Your task:
Search the entries below for the word "label", then copy each line in which it is found.

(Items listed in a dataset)
◇ ◇ ◇
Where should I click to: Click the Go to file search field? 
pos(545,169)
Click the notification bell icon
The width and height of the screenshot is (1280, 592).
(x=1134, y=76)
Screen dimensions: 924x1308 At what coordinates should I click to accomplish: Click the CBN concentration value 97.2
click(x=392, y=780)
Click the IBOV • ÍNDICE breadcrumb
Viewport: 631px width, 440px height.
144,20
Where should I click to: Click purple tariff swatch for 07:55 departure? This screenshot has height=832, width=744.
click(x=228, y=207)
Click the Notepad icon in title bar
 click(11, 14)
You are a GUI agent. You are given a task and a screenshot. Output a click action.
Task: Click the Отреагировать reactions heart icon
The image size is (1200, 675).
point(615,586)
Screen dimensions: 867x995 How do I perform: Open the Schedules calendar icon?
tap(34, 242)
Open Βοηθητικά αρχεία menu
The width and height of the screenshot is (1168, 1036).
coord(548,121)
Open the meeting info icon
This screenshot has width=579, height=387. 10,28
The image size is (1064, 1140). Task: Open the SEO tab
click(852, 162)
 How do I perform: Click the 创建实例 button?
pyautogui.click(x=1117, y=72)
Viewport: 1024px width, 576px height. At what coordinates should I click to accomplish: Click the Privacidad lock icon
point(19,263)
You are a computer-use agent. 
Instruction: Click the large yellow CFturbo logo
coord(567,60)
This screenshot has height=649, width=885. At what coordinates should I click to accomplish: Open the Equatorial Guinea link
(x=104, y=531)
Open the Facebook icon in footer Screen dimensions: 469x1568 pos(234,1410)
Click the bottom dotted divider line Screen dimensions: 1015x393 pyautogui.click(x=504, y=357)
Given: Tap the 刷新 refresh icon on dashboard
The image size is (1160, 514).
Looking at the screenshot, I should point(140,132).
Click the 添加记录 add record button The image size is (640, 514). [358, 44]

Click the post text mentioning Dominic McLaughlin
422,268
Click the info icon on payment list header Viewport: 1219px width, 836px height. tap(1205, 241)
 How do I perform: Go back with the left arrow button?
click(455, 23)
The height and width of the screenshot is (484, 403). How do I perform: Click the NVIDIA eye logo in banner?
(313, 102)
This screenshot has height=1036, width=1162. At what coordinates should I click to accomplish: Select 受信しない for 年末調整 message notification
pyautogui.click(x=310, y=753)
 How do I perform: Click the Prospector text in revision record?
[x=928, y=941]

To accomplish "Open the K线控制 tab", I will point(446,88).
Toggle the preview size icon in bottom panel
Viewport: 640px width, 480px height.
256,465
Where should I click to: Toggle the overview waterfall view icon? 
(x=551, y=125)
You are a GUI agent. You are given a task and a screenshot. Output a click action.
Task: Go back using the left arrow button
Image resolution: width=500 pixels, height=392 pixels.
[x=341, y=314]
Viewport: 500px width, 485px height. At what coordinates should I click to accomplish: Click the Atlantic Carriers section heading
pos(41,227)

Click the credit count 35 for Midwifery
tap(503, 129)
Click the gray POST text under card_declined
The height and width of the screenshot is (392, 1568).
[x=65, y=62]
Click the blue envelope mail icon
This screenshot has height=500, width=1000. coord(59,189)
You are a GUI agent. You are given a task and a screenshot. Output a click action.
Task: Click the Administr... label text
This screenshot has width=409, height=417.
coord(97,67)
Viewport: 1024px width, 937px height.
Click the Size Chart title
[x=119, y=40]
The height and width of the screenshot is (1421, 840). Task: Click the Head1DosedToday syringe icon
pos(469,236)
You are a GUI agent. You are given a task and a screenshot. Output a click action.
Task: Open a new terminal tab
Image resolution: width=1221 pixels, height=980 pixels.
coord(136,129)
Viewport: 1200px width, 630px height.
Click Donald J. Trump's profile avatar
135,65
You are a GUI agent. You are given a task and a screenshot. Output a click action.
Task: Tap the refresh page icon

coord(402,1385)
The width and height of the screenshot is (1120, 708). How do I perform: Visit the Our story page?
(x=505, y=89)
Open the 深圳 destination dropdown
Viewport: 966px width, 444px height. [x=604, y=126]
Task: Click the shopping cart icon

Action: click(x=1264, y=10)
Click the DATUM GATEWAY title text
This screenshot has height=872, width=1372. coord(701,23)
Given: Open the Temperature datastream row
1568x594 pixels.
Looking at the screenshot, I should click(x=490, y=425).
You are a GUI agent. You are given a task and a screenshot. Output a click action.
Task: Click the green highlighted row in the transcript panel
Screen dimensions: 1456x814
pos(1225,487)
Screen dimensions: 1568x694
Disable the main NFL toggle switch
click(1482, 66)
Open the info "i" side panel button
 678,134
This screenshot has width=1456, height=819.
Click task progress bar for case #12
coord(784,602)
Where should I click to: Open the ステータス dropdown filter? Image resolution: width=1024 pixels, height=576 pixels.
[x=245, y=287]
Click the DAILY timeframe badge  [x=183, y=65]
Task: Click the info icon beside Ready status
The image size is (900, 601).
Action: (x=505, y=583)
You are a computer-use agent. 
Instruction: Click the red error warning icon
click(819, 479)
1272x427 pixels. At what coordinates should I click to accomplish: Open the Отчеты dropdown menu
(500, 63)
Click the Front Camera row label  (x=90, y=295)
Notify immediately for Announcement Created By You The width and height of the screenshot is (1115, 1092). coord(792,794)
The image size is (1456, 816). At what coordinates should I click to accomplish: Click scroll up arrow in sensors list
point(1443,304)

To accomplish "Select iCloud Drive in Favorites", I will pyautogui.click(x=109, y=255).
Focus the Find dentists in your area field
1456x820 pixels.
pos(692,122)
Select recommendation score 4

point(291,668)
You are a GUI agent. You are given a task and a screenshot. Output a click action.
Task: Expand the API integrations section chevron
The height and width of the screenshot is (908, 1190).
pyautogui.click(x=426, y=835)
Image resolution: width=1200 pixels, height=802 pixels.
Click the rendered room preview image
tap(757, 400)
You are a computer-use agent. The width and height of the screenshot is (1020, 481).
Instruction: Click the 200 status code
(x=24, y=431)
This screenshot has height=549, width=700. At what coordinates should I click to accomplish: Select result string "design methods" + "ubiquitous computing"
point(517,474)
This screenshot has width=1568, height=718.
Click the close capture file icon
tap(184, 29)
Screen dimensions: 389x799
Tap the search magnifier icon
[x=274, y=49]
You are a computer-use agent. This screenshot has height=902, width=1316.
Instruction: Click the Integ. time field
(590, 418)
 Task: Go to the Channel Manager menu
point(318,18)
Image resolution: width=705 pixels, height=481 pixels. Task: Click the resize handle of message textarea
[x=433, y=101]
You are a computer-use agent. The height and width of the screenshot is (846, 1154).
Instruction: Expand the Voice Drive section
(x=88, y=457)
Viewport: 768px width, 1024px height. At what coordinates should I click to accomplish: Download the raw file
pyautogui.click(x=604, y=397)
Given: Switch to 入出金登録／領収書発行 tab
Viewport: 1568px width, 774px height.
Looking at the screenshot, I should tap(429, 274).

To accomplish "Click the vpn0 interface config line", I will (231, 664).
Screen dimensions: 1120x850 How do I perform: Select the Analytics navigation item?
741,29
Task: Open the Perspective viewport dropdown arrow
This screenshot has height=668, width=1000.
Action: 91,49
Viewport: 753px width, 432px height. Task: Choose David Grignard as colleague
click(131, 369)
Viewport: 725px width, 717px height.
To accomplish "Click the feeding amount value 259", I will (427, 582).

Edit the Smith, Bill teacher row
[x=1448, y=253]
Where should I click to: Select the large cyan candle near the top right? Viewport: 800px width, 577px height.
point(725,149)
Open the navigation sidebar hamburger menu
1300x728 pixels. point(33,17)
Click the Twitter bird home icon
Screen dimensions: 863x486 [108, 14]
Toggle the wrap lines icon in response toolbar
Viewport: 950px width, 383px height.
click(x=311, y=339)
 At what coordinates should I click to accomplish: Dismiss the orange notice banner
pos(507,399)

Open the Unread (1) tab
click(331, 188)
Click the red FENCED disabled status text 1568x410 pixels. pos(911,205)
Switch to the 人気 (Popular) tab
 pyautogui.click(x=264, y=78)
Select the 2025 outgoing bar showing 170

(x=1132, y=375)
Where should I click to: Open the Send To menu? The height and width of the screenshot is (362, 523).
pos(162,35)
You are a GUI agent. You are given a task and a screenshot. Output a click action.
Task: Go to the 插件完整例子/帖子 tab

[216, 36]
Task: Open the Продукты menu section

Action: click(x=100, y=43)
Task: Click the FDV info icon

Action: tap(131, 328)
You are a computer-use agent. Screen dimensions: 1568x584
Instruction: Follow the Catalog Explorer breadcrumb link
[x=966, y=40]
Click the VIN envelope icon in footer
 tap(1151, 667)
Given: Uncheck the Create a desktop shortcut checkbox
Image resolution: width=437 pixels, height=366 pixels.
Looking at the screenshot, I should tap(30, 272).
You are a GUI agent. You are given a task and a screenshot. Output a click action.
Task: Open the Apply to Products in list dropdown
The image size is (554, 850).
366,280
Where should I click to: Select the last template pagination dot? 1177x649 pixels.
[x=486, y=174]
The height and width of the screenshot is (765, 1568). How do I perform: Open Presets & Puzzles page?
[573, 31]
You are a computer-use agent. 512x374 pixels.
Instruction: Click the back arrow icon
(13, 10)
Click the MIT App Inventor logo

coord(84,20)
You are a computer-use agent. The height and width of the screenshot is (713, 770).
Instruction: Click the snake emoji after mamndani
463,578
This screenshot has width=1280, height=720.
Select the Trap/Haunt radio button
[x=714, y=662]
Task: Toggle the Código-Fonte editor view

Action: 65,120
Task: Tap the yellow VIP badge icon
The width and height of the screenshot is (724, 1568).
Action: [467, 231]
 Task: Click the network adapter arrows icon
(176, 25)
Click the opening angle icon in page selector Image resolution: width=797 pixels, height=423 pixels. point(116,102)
◇ ◇ ◇
Task answer:
Task: Click the Administr... label text
Click the Front Camera row label  (x=90, y=295)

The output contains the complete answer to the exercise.